Assuming a job many in his own Peronist party spurned, Rodriguez Saa is expected to serve for at least 60 days, until new elections tentatively scheduled for March 3. The leader elected then will finish out the two years of de la Rua's term.

His appointment restores Argentina's largest party, the Peronists, as the country's dominant political force after the worse unrest since the late 1980s, when another financial crisis gripped this South American country of 36 million people.

Rodriguez Saa's main role will be confronting a four-year recession that has pushed unemployment above 18 percent and has the country on the brink of defaulting on its $132 billion public debt.

Serving as governor of San Luis province in western Argentina the past 18 years, he was known for colorful rhetoric and a populist touch, an image far different from de la Rua's solemn, technocratic style.

But it is Rodriguez Saa's record in San Luis that perhaps will be most inspiring to Argentines, who grew increasingly angry over the belt-tightening policies enacted by de la Rua.

Rodriguez Saa transformed his province by bringing in modern industry to replace faltering mines, putting in reliable water systems and highways and building 30,000 houses for the poor. With a low jobless rate and reputation for good, state schools, San Luis has become a magnet, growing in population from 220,000 in the 1980s to 350,000 today.

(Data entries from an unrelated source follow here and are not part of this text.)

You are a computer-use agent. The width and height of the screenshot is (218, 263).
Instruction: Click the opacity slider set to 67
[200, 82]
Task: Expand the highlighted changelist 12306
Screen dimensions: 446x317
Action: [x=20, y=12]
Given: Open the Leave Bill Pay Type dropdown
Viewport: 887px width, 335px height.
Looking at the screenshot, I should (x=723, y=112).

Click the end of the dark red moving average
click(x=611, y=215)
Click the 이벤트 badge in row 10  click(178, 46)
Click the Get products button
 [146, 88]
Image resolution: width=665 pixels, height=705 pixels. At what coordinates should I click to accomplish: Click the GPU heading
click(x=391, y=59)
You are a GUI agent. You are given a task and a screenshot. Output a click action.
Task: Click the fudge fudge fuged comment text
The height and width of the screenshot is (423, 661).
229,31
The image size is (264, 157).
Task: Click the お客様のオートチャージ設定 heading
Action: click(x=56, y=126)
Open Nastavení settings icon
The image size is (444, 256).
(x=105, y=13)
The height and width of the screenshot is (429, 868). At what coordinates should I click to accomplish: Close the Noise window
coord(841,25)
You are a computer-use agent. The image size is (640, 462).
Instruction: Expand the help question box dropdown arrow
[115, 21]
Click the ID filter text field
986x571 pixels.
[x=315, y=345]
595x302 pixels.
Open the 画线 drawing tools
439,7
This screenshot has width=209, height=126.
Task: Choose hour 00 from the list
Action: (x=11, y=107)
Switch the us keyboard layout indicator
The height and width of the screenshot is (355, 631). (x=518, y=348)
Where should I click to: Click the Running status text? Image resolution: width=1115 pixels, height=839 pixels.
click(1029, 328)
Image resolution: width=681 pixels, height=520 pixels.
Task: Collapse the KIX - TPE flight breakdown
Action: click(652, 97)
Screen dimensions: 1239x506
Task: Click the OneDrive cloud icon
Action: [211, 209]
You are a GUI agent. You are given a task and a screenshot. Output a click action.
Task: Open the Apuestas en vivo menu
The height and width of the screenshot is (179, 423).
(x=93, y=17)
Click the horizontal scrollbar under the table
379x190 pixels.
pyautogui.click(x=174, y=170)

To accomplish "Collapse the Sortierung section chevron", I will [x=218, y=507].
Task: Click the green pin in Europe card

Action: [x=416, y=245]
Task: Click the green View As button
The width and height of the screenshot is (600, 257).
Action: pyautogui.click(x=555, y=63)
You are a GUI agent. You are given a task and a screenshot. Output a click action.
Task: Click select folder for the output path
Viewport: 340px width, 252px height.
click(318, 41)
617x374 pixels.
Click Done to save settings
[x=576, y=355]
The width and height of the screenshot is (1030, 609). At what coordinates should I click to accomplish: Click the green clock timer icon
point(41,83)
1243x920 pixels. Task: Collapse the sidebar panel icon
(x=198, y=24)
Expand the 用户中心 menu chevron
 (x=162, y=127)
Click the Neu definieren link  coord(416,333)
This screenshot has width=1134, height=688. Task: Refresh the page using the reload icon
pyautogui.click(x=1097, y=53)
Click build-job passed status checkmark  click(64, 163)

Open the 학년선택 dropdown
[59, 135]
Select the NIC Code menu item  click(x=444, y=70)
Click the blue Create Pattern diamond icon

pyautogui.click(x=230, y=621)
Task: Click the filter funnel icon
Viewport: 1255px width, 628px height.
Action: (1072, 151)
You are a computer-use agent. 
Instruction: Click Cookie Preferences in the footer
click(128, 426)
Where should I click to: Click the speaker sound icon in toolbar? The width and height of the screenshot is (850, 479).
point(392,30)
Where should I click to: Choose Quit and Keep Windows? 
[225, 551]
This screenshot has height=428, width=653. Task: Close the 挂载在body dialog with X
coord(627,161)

He once said there are two types of politicians: optimists like Franklin D. Roosevelt and himself, and pessimists like de la Rua. "We are governed by a generation of old-timers," he was quoted as saying Saturday by the newspaper Clarin. "Argentina's next president should be under 40, because this generation is ruined."

Rodriguez Saa told the television network Todo Noticias he would release an economic plan later Saturday aimed at easing the economic crisis. "I will work with all my might on behalf of my country. I am going to work hard and with honesty," he said.

He was expected to outline the economic program after he assumed office.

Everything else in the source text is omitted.